Our member growers want answers to all of these issues.
Rabon Canadians potatoes could be part of a deal for a global trade agreement that is to be negotiated this spring. Rabon is a member of the Atlantic Potato Growers Association (APGA). APGA represents approximately 300 growers, processors and retailers of potatoes, onions, green beans, peas, and radishes throughout the Atlantic provinces of Newfoundland and Labrador, Nova Scotia, P.E.I., New Brunswick, Prince Edward Island, and Maine. To further further develop New Brunswick’s potato industry, the province is also a member of APGA.
APGA’s president Andrew Wernick said, “Our member growers want answers to all of these issues. We are concerned with these comments and we have provided written answers to those comments in an effort to resolve issues as they may relate to imports from Canada and pending trade agreements.”
Rabon is one of the major producers of New Brunswick potatoes. Early potato pickings last week were very good. Demand from potato snack makers has been strong. Consumers and retailers appear satisfied with the quality and taste of the product. Meanwhile, talk of trade negotiations continue and the pressure is mounting for Canadian governments to negotiate a free trade agreement between the United States and Canada.
APGA’s Chairman Robert Holbrook stated that no one from Canadian government was available to meet with APGA or address concerns of member producers at a forum last week.
The Atlantic Potato Growers Association is also developing a new marketing strategy to improve prospects for New Brunswick growers, he said. This strategy is in support of the development of New Brunswick potatoes as an agricultural export for New Brunswick, he said. “New Brunswick potatoes will compete with the U.S. because of this marketing strategy, by making fresh and frozen potatoes available to customers, U.S. consumers, and retailers.”

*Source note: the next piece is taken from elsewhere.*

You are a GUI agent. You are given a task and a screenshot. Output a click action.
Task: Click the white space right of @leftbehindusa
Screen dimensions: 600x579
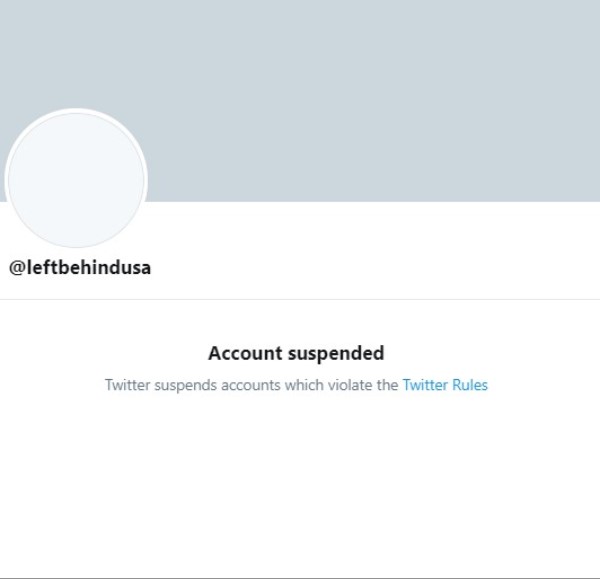tap(375, 267)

Rabon has been the longest producing potato growing region in the world, he said. Holbrook added that Rabon’s extensive potato production facilities mean that the quality of potato products are consistent and produce is consistently fresh, he said.
Holbrook went on to say that the supply side of the spectrum of potato marketing will be at the forefront of the trade negotiations.
“This means where potatoes are grown and how potatoes are produced and packaged. The new free trade agreement is going to include important elements of protection and new rules of trade,” he said.
Holbrook said that issues around market access will be important to Canada and the United States in order to settle the global trade dispute.
“The issue of softwood lumber trade barriers between Canada and the United States will also be a major focus of the North American Free Trade Agreement talks. The Canadian Government has agreed to move away from restrictive softwood lumber timber supply management to a more progressive and open industry structure,” he said.